Machine Translation configuration for ContentTranslation stays in various repositories. This article tries to list them as reference for a service maintainer in WMF Infrastructure.

Add new languages in existing Machine Translation[edit]

Update cxserver/config/MTSERVICE.yaml file (example: Google.yaml) for new language. Make sure to check respective web service APIs if language is listed there. For example, Google Translate supported languages are listed with code at: https://cloud.google.com/translate/docs/languages

Default machine translation for language pairs[edit]

If language pair has more than one machine translation services, cxserver will pickup first one from alphabetical order as a default MT.

To update default MT for a language pair, update cxserver/config/mt-defaults.wikimedia.yaml This affects production. For local testing or other purpose, use cxserver/config/mt-defaults.yaml

Examples:

'en-zh': Google
'sv-da': Apertium

Adding machine translation for closely related languages[edit]

  • Update lib/mt/MTSERVICE.js as needed.

For example, update googleLanguageNameMap in lib/mt/Google.js to add new mapping for closely related languages.

wuu: 'zh', // T258919 
gan: 'zh-TW' // T258919

See also[edit]

Removing language from the target[edit]

  • Update cxserver/config/MTSERVICE.yaml, add 'notAsTarget' block for a language that not needed as the target in Machine Translation.

Example: If we don't need 'xy' language as a target:

notAsTarget:
- xy

Update machine translation threshold for a wiki[edit]

  • Update mediawiki-config/wmf-config/InitialseSettings.php using wmgContentTranslationUnmodifiedMTThresholdForPublish. Example

Disable or enable machine translation for a wiki[edit]
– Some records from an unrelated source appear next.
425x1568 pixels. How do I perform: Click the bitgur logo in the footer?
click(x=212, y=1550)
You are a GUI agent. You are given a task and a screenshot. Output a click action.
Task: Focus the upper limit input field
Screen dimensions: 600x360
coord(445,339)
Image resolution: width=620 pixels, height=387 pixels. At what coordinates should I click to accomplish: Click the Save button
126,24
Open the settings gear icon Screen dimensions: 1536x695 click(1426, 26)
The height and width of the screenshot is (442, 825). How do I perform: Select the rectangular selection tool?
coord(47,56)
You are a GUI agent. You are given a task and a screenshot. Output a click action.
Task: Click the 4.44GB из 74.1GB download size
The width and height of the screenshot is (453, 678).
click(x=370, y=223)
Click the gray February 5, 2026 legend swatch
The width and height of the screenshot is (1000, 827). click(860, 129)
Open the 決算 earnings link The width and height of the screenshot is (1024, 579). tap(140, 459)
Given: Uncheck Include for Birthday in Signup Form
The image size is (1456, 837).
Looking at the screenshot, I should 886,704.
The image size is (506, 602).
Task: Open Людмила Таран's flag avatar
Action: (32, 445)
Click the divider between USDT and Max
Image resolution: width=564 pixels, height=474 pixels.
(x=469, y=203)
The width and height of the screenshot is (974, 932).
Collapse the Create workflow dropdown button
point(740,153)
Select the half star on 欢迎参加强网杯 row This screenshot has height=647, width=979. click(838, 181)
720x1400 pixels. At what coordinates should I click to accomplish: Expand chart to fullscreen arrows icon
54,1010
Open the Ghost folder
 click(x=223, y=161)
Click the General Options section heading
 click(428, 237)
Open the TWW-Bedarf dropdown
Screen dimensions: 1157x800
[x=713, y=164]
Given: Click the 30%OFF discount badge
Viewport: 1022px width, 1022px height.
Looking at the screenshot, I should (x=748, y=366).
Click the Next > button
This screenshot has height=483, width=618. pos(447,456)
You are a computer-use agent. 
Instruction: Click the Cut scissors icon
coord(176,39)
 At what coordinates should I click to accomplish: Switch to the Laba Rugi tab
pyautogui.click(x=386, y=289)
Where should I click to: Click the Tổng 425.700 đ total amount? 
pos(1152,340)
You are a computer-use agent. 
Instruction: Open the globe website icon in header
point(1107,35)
  • Update mediawiki-config/wmf-config/InitialseSettings.php using wgContentTranslationEnableMT (true or false). Example

Add new Machine Translation service[edit]

Add code as mentioned in the above page. Update configuration in deployment-charts repository and this also requires coordination with SRE team for deploying private API key. It may also require security review.